(Records)

::::

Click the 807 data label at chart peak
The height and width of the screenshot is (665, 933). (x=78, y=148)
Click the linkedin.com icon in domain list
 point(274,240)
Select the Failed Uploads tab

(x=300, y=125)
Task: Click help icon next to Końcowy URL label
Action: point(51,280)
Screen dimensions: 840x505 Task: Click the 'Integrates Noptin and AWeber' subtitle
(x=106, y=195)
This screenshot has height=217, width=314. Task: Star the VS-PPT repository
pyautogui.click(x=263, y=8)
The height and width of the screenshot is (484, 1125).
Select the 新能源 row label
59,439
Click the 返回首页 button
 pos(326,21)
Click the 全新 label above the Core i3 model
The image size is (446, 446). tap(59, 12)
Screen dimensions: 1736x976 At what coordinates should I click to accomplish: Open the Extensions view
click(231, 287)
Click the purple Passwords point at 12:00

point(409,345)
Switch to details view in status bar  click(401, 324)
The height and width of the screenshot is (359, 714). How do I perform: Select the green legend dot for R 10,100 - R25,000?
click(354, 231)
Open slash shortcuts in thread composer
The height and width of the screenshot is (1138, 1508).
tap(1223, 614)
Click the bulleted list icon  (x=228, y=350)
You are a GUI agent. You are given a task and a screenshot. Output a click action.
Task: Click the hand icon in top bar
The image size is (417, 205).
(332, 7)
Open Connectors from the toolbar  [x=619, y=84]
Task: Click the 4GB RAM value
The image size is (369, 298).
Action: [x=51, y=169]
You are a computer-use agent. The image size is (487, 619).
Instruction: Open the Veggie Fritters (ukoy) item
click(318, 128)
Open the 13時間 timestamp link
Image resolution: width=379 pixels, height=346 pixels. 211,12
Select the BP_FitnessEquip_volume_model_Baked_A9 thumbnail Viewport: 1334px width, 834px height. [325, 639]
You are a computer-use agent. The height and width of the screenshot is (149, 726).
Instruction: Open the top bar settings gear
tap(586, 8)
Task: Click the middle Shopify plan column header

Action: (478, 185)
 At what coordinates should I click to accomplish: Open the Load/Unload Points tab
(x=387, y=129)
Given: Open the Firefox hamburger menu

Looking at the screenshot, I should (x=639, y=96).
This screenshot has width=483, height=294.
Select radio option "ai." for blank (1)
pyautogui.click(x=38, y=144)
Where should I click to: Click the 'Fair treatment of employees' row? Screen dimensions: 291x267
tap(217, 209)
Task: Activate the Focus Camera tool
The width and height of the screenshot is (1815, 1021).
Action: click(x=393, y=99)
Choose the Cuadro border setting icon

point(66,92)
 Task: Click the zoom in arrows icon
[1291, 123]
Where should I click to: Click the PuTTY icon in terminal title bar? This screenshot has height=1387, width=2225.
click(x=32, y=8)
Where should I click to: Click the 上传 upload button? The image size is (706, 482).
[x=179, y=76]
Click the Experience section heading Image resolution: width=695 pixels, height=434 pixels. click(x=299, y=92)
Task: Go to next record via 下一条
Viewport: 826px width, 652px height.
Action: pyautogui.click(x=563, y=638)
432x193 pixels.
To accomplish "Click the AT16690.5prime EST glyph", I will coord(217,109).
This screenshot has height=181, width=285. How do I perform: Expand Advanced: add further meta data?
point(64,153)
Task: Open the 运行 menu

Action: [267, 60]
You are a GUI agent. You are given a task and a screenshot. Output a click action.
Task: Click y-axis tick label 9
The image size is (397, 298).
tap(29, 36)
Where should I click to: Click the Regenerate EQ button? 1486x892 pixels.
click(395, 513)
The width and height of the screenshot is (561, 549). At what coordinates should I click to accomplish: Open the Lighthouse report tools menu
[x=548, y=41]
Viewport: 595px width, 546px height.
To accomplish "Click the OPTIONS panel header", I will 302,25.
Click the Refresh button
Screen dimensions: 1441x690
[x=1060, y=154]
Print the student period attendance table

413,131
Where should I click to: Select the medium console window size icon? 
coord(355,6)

::::

### BRIEF
Reproduce all of the material above word for word, keeping every line unchanged.

### RESULT
Click the 807 data label at chart peak
The height and width of the screenshot is (665, 933). (x=78, y=148)
Click the linkedin.com icon in domain list
 point(274,240)
Select the Failed Uploads tab

(x=300, y=125)
Task: Click help icon next to Końcowy URL label
Action: point(51,280)
Screen dimensions: 840x505 Task: Click the 'Integrates Noptin and AWeber' subtitle
(x=106, y=195)
This screenshot has height=217, width=314. Task: Star the VS-PPT repository
pyautogui.click(x=263, y=8)
The height and width of the screenshot is (484, 1125).
Select the 新能源 row label
59,439
Click the 返回首页 button
 pos(326,21)
Click the 全新 label above the Core i3 model
The image size is (446, 446). tap(59, 12)
Screen dimensions: 1736x976 At what coordinates should I click to accomplish: Open the Extensions view
click(231, 287)
Click the purple Passwords point at 12:00

point(409,345)
Switch to details view in status bar  click(401, 324)
The height and width of the screenshot is (359, 714). How do I perform: Select the green legend dot for R 10,100 - R25,000?
click(354, 231)
Open slash shortcuts in thread composer
The height and width of the screenshot is (1138, 1508).
tap(1223, 614)
Click the bulleted list icon  (x=228, y=350)
You are a GUI agent. You are given a task and a screenshot. Output a click action.
Task: Click the hand icon in top bar
The image size is (417, 205).
(332, 7)
Open Connectors from the toolbar  [x=619, y=84]
Task: Click the 4GB RAM value
The image size is (369, 298).
Action: [x=51, y=169]
You are a computer-use agent. The image size is (487, 619).
Instruction: Open the Veggie Fritters (ukoy) item
click(318, 128)
Open the 13時間 timestamp link
Image resolution: width=379 pixels, height=346 pixels. 211,12
Select the BP_FitnessEquip_volume_model_Baked_A9 thumbnail Viewport: 1334px width, 834px height. [325, 639]
You are a computer-use agent. The height and width of the screenshot is (149, 726).
Instruction: Open the top bar settings gear
tap(586, 8)
Task: Click the middle Shopify plan column header

Action: (478, 185)
 At what coordinates should I click to accomplish: Open the Load/Unload Points tab
(x=387, y=129)
Given: Open the Firefox hamburger menu

Looking at the screenshot, I should (x=639, y=96).
This screenshot has width=483, height=294.
Select radio option "ai." for blank (1)
pyautogui.click(x=38, y=144)
Where should I click to: Click the 'Fair treatment of employees' row? Screen dimensions: 291x267
tap(217, 209)
Task: Activate the Focus Camera tool
The width and height of the screenshot is (1815, 1021).
Action: click(x=393, y=99)
Choose the Cuadro border setting icon

point(66,92)
 Task: Click the zoom in arrows icon
[1291, 123]
Where should I click to: Click the PuTTY icon in terminal title bar? This screenshot has height=1387, width=2225.
click(x=32, y=8)
Where should I click to: Click the 上传 upload button? The image size is (706, 482).
[x=179, y=76]
Click the Experience section heading Image resolution: width=695 pixels, height=434 pixels. click(x=299, y=92)
Task: Go to next record via 下一条
Viewport: 826px width, 652px height.
Action: pyautogui.click(x=563, y=638)
432x193 pixels.
To accomplish "Click the AT16690.5prime EST glyph", I will coord(217,109).
This screenshot has height=181, width=285. How do I perform: Expand Advanced: add further meta data?
point(64,153)
Task: Open the 运行 menu

Action: [267, 60]
You are a GUI agent. You are given a task and a screenshot. Output a click action.
Task: Click y-axis tick label 9
The image size is (397, 298).
tap(29, 36)
Where should I click to: Click the Regenerate EQ button? 1486x892 pixels.
click(395, 513)
The width and height of the screenshot is (561, 549). At what coordinates should I click to accomplish: Open the Lighthouse report tools menu
[x=548, y=41]
Viewport: 595px width, 546px height.
To accomplish "Click the OPTIONS panel header", I will 302,25.
Click the Refresh button
Screen dimensions: 1441x690
[x=1060, y=154]
Print the student period attendance table

413,131
Where should I click to: Select the medium console window size icon? 
coord(355,6)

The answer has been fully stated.